Matematika murni adalah matematika yang tidak memikirkan tujuan praktisnya sama sekali. Sepertinya kalau ia mempelajari bilangan, maka ia tidak menghubungkannya dengan banyaknya bunga adenium yang dimiliki, atau kalau mempelajari bentuk, ia tidak menghubungkannya dengan sebuah pot bunga. Matematika murni melepaskan dirinya dari keseharian kita, sehingga ketika guru menghadirkannya di dalam kelas, untuk mereka seusia siswa sekolah jelas tidak mudah tertarik. Apalagi disiplin berpikir sangat mutlak dalam memecahkan masalah matematika. Yaitu, abstraksi dan pembuktian.
Bagi para ahli Matematika Murni, satu-satunya yang mereka inginkan adalah meluaskan batas-batas pengetahuan matematika manusia. Orang-orang ini tidak mempedulikan penerapan penelitian mereka dalam kehidupan sehari-hari, karena mereka memandang karya mereka sebagai seni, dan mengukur nilainya menurut kecemerlangan dan keindahan logikanya serta kerapian penalarannya. Aktivitasnya dalam matematika abstrak merupakan kekuatan untuk membuktikan abstraksi, generalisasi dan spesialisasi. Matematika menjadi estetik, menjadi matematika demi matematika. Sampai-sampai Albers (dalam Herman Hudoyo, Kapita Selekta, 2005) secara emosional manyatakan, bahwa Matematika Murni adalah baik, dan Matematika Terapan adalah jelek.

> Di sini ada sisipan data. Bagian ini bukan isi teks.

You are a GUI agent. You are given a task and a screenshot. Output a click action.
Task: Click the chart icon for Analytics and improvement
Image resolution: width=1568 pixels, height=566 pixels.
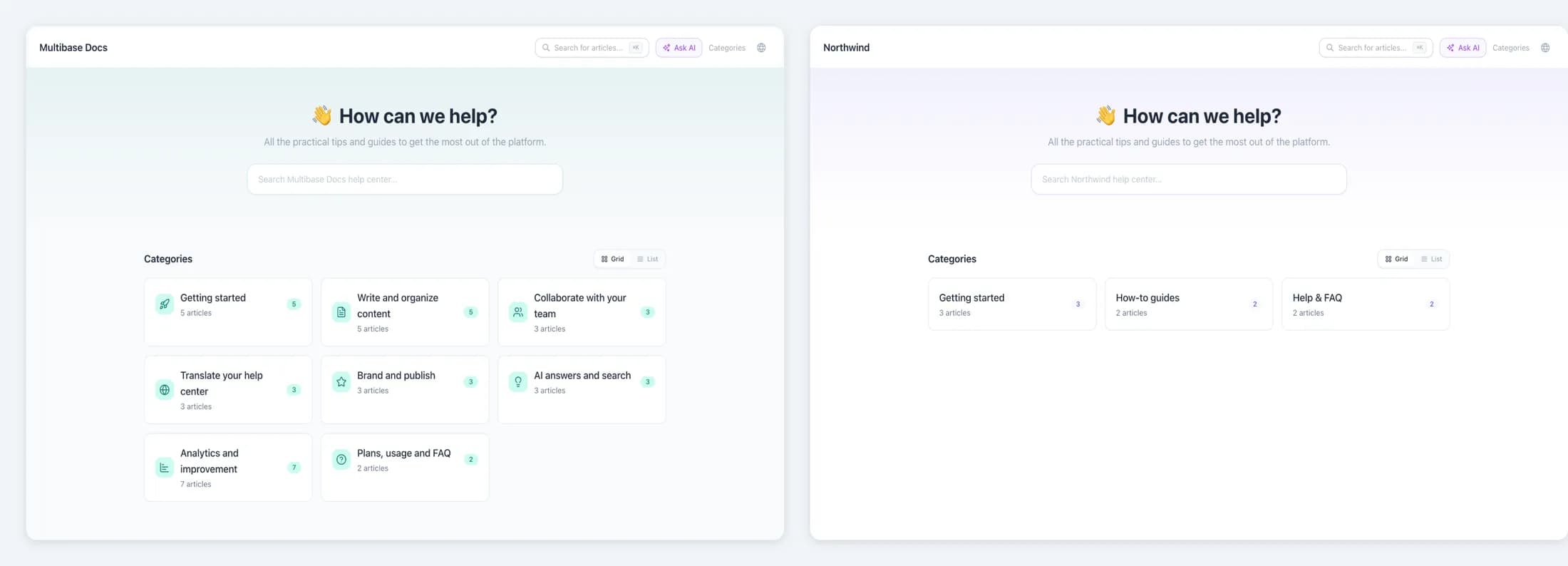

Namun sepengetahuan penulis, sebenarnya tidak pernah terjadi kesepakatan bulat atas pernyataan Albers tersebut. Memasuki abad ke-21, terdapat perubahan sikap yang menunjukkan dan mengakui, bahwa Matematika Terapan yang benar adalah juga sebagai seni. Sebab, Matematika Terapan melibatkan pilihan yang harus dibuat berdasarkan pengalaman, intuisi, bahkan inspirasi, yang notabene hal ini merupakan kriteria sebuah hasil seni yang berkualitas (Herman Hudoyo, Kapita Selekta, 2005)
Dengan demikian mudah dikatakan, bahwa dalam matematika terdapat kedua-duanya, yaitu baik seni maupun sains. Sayang, ketika di depan kelas keduanya sangat sulit dimunculkan berbarengan dalam situasi menyenangkan.
Matematika Terapan jarang sekali diampu oleh para guru. Padahal ia seakan membawa Matematika Murni turun dari menara gadingnya. Guru-guru matematika yang hebat, praktisi pembelajaran kontekstual (CTL), akan mampu merumuskan masalah keseharian dan realita kehidupan ke dalam bahasa matematika. Seringkali apa yang merupakan persamaan murni, di tangan mereka berubah menjadi jadwal industri, daftar statistic, atau ramalan pemilu, sehingga siswa menjadi tertarik dan ujung-ujungnya senang.
Oleh karena itu, sukailah matematika, baik yang murni atau terapan.